**What to produce:** Please extract the stretch of material from the line containing "Click the help question mark icon" through the line containing "click(x=280, y=59)", both included, and reproduce those lines exactly.
>> start Recorded information
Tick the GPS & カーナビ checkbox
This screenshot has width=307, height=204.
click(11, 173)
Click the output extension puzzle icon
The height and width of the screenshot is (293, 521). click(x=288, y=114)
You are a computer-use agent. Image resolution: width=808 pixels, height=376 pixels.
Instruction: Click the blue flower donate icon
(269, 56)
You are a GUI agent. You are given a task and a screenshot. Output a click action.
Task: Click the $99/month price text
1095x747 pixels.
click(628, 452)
>> end Recorded information
>> start Recorded information
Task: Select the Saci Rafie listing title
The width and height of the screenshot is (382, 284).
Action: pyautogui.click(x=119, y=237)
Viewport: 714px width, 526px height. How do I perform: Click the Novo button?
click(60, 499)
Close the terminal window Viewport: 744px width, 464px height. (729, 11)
>> end Recorded information
>> start Recorded information
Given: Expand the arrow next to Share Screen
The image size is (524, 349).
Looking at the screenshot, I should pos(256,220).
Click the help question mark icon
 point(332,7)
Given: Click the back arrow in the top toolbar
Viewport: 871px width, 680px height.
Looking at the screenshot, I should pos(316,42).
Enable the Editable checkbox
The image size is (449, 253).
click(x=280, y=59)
>> end Recorded information
**Output for this task:**
Click the help question mark icon
 point(332,7)
Given: Click the back arrow in the top toolbar
Viewport: 871px width, 680px height.
Looking at the screenshot, I should pos(316,42).
Enable the Editable checkbox
The image size is (449, 253).
click(x=280, y=59)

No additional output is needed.